J.M. : One can go very far on the Xbox. With unified memory, one can make a clear choice for the title on how to allocate the sound, the image and the IA. The other consoles don't have that. The first games already have anti-aliasing, mip-mapping, and filtering, something not found on the PS2. The GameCube has small problems with its anti-aliasing only working at 16 bits. This affects the transparencies in particular. Volumetric fog is ruled out at 16 bits. Since on the Xbox the majority of the graphics problems have been resolved at the source, the developer can devote himself to the gaming universe.
THG : What is the importance of anti-aliasing and vertex shaders?
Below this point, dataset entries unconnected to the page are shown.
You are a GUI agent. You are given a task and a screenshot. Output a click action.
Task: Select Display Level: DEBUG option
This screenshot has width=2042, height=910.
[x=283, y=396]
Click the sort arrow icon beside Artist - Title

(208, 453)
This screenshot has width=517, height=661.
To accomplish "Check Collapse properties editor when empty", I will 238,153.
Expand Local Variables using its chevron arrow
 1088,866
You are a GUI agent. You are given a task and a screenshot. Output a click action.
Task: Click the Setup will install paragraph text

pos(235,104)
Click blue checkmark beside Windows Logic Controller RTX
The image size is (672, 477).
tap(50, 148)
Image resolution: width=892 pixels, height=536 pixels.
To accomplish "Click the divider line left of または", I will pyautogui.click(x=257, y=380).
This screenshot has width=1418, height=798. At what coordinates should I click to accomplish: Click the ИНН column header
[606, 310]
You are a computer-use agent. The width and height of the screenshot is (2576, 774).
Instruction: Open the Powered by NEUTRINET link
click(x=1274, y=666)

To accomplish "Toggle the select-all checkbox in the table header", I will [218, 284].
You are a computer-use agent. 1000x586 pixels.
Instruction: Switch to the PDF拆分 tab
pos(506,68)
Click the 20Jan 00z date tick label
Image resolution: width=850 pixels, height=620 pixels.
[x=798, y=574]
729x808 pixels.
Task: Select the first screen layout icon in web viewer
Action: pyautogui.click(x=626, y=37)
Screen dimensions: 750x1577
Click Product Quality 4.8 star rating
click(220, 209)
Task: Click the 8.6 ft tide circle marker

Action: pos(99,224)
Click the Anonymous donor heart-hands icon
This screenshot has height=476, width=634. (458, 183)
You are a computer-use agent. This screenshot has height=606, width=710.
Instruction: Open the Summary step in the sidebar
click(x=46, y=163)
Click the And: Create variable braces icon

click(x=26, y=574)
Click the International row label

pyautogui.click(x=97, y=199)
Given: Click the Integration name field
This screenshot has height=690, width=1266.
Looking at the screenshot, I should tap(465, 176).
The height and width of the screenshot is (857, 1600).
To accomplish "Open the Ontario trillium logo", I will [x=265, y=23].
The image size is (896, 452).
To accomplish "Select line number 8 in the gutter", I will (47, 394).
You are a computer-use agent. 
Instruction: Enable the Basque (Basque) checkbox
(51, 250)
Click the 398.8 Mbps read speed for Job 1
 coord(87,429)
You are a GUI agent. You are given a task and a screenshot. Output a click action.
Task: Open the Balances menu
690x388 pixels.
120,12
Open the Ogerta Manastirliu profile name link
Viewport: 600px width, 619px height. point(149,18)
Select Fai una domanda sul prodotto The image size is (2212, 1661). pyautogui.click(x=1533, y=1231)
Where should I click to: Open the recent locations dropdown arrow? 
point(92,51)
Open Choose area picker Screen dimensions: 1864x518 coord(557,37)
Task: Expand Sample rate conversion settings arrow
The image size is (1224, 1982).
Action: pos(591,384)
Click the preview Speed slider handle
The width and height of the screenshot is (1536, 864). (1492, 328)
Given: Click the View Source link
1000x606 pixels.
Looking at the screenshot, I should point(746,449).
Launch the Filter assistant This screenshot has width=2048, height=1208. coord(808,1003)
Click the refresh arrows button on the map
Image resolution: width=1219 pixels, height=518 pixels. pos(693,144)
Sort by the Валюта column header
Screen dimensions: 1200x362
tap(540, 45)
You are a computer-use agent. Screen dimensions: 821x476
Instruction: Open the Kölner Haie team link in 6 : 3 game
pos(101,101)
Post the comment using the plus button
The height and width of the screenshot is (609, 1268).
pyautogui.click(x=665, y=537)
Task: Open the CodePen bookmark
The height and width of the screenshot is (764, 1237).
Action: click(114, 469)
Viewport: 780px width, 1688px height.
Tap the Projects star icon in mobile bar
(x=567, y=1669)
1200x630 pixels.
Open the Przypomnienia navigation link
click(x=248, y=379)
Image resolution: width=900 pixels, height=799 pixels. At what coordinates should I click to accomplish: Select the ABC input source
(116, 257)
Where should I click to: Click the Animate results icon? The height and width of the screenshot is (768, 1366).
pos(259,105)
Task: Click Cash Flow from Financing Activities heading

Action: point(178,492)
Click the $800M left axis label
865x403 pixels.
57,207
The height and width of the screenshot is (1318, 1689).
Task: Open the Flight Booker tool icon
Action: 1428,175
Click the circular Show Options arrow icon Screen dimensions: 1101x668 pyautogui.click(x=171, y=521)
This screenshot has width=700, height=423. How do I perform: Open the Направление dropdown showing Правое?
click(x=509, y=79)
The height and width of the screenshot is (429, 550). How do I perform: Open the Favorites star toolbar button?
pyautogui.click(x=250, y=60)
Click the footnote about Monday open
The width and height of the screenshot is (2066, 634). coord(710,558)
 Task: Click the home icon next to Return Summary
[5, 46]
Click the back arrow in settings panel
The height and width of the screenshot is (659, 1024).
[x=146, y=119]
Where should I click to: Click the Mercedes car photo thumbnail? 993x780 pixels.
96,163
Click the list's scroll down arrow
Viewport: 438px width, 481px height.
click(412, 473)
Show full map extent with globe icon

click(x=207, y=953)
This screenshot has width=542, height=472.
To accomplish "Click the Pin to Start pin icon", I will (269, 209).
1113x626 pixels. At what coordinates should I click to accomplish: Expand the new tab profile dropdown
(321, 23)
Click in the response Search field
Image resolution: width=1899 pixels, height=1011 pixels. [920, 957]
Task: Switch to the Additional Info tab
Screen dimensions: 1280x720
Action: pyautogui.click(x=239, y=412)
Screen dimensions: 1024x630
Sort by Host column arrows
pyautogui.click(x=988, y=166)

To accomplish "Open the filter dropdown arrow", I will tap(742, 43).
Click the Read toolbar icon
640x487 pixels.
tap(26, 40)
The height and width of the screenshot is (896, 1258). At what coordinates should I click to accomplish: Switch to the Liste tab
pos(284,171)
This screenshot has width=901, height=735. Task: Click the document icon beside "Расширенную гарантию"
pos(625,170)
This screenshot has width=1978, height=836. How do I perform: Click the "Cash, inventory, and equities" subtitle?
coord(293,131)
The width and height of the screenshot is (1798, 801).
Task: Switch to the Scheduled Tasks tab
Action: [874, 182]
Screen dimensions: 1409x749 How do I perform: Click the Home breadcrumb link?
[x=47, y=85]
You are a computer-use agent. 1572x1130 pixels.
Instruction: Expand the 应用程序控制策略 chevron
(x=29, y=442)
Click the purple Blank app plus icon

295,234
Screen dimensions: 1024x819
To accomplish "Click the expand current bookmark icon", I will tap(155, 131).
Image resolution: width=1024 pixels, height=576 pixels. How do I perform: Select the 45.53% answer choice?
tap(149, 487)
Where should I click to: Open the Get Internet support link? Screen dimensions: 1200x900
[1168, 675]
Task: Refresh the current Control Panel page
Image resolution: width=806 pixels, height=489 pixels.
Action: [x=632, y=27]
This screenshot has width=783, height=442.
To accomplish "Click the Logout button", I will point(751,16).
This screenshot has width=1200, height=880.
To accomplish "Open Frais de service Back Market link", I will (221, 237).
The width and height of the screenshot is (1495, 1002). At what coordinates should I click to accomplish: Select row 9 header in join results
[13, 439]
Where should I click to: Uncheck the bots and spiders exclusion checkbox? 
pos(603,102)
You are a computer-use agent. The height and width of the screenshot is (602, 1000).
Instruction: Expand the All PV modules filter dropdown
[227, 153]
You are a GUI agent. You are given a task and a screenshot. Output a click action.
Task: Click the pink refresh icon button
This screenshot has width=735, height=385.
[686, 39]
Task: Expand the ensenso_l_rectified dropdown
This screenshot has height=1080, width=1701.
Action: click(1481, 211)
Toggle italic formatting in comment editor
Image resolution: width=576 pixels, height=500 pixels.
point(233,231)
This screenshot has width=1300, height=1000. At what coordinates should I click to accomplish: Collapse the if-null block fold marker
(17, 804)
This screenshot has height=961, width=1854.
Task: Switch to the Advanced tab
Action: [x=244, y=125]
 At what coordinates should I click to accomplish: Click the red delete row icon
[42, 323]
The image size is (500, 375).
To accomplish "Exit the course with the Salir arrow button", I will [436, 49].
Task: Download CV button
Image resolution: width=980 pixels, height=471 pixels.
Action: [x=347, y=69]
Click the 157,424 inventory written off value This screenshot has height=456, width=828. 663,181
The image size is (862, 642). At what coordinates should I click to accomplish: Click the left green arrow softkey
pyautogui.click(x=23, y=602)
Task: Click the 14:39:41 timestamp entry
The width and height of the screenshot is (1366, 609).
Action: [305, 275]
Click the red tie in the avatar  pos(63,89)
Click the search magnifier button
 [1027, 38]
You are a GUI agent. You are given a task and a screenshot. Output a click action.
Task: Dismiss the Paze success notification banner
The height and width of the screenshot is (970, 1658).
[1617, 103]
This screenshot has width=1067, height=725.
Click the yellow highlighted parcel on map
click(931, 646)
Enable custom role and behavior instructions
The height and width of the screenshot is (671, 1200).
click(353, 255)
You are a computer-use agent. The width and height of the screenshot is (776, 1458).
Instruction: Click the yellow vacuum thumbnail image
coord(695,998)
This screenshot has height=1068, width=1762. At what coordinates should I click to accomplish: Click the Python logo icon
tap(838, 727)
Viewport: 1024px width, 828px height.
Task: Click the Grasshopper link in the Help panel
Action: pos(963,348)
J.M. Anti-aliasing can be adjusted on the PS2 with the motion blur option, but as soon as the camera moves too quickly, there are problems. We choose the technologies for their impact on the player's immersion. If the motion blur is an annoyance, we'll not use it. With anti-aliasing, the Xbox image is always clear and keeps the player's immersion intact. It doesn't use much memory either. The vertex shaders take care of the "Transform" and the pixel shaders take care of the "Lightening". To do an animation, you traditionally do your calculations on the CPU. On the Xbox, these calculations are executed by the graphics chip by means of the shader. Therefore, the CPU is more available to manage the IA, for example. Furthermore, you can interact with elements such as music. You can synchronize. With the pixel shaders, the rendering can be executed flexibly, combining textures, lighting, transparencies, and you can apply different rules for each pixel. The shaders are not difficult to use, but you have to apply yourself. They have programming languages. The Vertex language is more complex and not necessarily intuitive. But once you understand it, there is lots of freedom. The shaders first came out on N64, therefore on the console, they were used on the PC, and are back even more powerful on the Xbox. Let us schematize it with a PC reference: the PS2 would be at the level of the DirectX 6 (you'll have to manage on your own), the GameCube at the level of the DirectX 7 (it is good, but there are few possibilities), and the Xbox is at the level of the DirectX 8.
THG : What do you think of the evolutionary potential compared to the launch games?
J.M. : The Xbox is meant to evolve and offers a lot of possibilities. Today, everybody is working on a good immersion for gamers, which means the details of the setting, the quality of the animation, and the interaction. In the future, developers will focus on these points (geometry, animation, IA). This will take time because it is complex. One will have games that are more and more expensive to produce. With costs in mind, games will have to be shorter in order to improve the quality. Games will last between ten and twenty hours, with more immersion, and on-line modes to make up for the length. The console must therefore support better graphics and the CPU must manage more IA. The Xbox has those qualities necessary for immersion and it is on-line. Therefore, it is perfectly placed in the continuity of the video game and its probable evolution.